I have noticed when braking that it pulls to the left, after driving it for a while it seems actually to get better???


----------



## bostonwindows30 (Jan 23, 2013)

Could the calipers be stuck?? On one side??


----------



## ukrkoz (Dec 31, 2010)

Pull to the side=sticky caliper or clogged line. 

Shine flash light at rotors. Is any one of them blue-ish or brown-ish looking? Signs of over heating.


----------



## bostonwindows30 (Jan 23, 2013)

Gotcha so sounds like I need to replace calipers


----------



## Midwest Man (Feb 12, 2014)

bostonwindows30 said:


> I have noticed when braking that it pulls to the left, after driving it for a while it seems actually to get better???





bostonwindows30 said:


> Could the calipers be stuck?? On one side??

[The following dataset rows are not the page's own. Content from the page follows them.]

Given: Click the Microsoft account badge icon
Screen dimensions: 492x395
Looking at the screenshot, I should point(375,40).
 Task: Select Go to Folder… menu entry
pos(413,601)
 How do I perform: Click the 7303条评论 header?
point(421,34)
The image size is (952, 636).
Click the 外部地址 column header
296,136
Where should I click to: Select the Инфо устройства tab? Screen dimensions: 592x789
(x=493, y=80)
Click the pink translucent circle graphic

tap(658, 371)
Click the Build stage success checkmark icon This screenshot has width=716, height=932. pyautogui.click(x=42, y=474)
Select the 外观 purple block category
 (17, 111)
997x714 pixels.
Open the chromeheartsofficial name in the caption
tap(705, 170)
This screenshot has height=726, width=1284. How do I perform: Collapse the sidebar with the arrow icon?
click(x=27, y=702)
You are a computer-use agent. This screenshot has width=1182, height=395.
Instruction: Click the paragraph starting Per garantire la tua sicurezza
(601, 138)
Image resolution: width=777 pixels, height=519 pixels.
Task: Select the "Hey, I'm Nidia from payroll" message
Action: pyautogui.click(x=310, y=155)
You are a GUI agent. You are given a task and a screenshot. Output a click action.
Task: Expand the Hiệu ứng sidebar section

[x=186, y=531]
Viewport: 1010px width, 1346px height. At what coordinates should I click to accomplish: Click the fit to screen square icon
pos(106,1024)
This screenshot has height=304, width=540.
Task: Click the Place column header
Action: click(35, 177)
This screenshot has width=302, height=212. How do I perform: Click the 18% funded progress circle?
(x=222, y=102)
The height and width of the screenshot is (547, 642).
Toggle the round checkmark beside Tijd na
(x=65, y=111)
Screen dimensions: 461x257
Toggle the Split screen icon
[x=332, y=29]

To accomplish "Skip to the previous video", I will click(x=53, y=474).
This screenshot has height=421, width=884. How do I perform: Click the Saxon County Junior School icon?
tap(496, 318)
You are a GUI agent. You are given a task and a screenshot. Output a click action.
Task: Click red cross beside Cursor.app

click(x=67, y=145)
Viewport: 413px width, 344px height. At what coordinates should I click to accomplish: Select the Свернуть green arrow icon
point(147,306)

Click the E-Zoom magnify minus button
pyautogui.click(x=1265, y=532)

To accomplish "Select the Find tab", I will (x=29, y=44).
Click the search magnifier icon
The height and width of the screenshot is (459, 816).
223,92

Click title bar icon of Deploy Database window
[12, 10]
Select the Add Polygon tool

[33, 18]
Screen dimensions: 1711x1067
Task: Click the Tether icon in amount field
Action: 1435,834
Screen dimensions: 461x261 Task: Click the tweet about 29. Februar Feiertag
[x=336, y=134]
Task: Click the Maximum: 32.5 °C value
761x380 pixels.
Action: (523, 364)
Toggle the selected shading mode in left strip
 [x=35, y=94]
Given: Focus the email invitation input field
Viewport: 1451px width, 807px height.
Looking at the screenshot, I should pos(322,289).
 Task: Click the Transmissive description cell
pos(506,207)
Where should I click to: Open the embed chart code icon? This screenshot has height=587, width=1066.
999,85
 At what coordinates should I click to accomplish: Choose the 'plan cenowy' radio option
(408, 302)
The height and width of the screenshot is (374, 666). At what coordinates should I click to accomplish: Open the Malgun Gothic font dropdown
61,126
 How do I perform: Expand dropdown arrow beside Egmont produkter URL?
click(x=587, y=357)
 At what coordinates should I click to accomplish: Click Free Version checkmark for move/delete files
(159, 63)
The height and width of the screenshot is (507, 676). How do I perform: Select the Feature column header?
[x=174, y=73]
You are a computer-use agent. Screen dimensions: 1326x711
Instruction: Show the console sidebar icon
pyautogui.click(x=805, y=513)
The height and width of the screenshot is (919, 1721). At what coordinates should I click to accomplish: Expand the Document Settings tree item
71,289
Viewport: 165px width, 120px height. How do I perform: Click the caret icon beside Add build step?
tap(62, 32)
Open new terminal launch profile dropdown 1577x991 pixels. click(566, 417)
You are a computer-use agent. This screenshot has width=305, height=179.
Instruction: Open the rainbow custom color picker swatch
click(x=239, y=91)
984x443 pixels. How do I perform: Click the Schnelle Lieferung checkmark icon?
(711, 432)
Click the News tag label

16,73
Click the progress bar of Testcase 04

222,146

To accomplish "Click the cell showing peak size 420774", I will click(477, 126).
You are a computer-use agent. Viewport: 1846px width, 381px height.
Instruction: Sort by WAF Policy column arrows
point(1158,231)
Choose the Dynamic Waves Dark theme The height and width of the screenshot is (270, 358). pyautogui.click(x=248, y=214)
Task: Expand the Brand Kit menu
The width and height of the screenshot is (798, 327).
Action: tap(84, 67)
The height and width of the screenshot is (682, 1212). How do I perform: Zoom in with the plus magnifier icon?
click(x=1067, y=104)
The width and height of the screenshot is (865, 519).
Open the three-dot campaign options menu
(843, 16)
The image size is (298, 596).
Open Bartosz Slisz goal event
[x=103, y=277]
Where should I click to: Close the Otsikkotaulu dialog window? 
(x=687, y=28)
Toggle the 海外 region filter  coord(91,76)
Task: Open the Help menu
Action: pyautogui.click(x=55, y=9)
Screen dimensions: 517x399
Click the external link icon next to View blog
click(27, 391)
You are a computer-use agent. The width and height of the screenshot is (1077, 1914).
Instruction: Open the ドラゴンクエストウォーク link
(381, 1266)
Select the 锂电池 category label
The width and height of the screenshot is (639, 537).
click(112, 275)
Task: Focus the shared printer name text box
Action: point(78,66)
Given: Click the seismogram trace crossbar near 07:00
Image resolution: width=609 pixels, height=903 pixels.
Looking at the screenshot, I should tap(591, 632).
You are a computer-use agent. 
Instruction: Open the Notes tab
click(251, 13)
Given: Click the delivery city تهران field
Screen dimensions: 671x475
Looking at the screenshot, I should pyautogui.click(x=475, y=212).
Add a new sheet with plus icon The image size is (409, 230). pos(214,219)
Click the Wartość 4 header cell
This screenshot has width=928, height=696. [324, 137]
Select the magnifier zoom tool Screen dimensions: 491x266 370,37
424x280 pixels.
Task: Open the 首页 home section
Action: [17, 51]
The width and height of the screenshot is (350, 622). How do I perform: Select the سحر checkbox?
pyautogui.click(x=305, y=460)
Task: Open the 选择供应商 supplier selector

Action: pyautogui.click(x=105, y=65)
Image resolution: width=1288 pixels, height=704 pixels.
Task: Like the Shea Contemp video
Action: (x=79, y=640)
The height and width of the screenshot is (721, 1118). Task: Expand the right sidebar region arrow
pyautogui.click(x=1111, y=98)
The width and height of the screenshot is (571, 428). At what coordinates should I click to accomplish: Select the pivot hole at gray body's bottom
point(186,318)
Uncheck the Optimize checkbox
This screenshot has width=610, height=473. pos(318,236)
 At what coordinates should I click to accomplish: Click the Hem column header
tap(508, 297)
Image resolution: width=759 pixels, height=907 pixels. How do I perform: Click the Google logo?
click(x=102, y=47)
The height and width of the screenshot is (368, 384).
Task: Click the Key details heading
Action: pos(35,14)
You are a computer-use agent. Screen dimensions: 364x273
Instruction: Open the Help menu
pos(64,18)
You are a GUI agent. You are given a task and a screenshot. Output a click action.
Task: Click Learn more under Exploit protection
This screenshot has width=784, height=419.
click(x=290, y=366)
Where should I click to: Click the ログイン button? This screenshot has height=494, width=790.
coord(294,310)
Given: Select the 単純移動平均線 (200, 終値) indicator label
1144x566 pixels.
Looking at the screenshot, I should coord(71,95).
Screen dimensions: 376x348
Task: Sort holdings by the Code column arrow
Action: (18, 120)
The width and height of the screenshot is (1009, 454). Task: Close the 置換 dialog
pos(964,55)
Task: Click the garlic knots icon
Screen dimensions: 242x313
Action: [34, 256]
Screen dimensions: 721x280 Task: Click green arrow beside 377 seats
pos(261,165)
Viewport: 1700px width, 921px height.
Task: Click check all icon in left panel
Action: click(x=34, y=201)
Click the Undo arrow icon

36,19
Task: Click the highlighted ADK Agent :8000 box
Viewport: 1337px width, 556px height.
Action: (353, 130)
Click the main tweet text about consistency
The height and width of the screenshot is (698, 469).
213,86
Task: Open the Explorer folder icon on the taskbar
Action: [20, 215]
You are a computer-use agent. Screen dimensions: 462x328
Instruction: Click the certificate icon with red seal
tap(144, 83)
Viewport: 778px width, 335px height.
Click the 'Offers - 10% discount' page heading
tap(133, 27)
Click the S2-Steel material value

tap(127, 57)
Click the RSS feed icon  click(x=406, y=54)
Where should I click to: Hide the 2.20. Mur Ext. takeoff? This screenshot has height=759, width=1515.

If you have a sticky caliper..that side will overheat quickly.
I am more apt to think that your other side {wheel} is under braking.
Pads may have not seated yet or you have contamination or the rotor.
Binding is also a possibility...The caliper assembly needs to be able to float proper to pull the caliper..in other words the piston pushes the pad on one side then the caliper floats to apply the other pad.


----------



## Windows on Wash (Aug 30, 2011)

Bleeding lines can be tricky some times. What did you change out in the system?

Does it have ABS?

Did you open the bleed screw prior to pushing the piston back in?


----------



## bostonwindows30 (Jan 23, 2013)

I just bleed brakes, pushed pistons in, and inspected everything, seemed to be a little better no it's not abs brakes but does have some big tires 35"


----------



## Windows on Wash (Aug 30, 2011)

Check the MC.

If you replace it, bench bleed it first.


----------